TOOMEY'S CANDOR SHEDS LIGHT ON POST-POLICY PARTY, by Steve Benen -- 
http://maddowblog.msnbc.com/_news/2013/05/01/18001650-toomeys-candor-sheds-light-on-post-policy-party

"When Senate Republicans (recently) killed expanded background checks on firearms purchases, they were taking a political risk...

...So why did GOP senators put aside common sense and popular will?  According to Sen. Pat Toomey (R-Pa.), who co-authored the bipartisan measure, it wasn't just about the gun lobby--some of his Republican colleagues didn't want to 'be seen helping the president.'

'In the end it didn't pass because we're so politicized.  There were some on my side who did not want to be seen helping the president do something he wanted to get done, just because the president wanted to do it,' Toomey admitted on Tuesday in an interview with Digital First Media editors in the offices of the Times Herald newspaper in Norristown, Pa...

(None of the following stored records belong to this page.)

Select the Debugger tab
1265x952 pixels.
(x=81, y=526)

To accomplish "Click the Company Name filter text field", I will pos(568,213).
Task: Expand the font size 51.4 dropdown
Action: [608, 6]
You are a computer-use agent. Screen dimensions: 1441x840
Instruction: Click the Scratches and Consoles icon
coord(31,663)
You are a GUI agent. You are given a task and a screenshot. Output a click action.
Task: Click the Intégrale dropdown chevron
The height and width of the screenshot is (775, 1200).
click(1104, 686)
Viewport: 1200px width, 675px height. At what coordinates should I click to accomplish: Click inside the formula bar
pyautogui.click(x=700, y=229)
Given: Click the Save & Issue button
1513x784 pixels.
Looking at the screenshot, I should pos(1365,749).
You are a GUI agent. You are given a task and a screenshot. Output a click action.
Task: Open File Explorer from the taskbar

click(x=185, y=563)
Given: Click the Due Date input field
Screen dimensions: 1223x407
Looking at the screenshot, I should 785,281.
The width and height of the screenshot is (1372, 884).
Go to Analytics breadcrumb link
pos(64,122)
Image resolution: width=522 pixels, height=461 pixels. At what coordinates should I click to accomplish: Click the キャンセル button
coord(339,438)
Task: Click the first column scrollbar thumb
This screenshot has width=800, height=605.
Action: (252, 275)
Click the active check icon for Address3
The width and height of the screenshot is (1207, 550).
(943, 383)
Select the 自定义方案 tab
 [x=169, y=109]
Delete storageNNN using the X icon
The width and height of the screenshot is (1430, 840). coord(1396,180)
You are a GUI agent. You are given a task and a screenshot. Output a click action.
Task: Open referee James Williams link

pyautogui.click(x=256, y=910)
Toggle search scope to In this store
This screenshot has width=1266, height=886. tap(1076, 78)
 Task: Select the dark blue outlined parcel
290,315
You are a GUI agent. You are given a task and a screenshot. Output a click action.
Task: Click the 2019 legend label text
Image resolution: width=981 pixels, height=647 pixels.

...(This) puts the debate over gun reforms in a fresh light.  You'll recall that two weeks ago, much of the political commentary surrounding the Senate vote focused on holding President Obama responsible--he didn't 'twist arms' enough; he didn't 'lead' enough... Blame the White House, we were told, for Republican intransigence.

According to Toomey--who presumably has a pretty good sense of the motivations of his own colleagues in his own party--the media's blame game had it backwards.  No amount of presidential arm-twisting can overcome the will of lawmakers who want to defeat the president's agenda because it's the president's agenda...

...Indeed, according to Toomey, some Senate Republicans might have considered simple steps to prevent gun violence, but it was more important to them to play a partisan game--they were invested in pure politics, positioning themselves vis-a-vis the president, and the GOP was unconcerned with any particular outcome for the country.

This is unsustainable.  The American system of government is dependent on a series of compromises--between the two parties, between the two chambers of Congress, between the executive and legislative branches--and governing breaks down when one party decides policy no longer has any value and there's simply no need to consider concessions with those on the other side of the aisle.
Mr. Benen's final paragraph says it all.  And I have to put the blame squarely on Senate Minority Leader Mitch McConnell, who not only condones this kind of "anti-governing", but has actively encouraged it beginning with his 2010 interview in the National Journal when he said "The single most important thing we want to achieve is for President Obama to be a one-term president". 
 The Republicans have become a one-note party with Mitch as the band leader.  And the country be damned.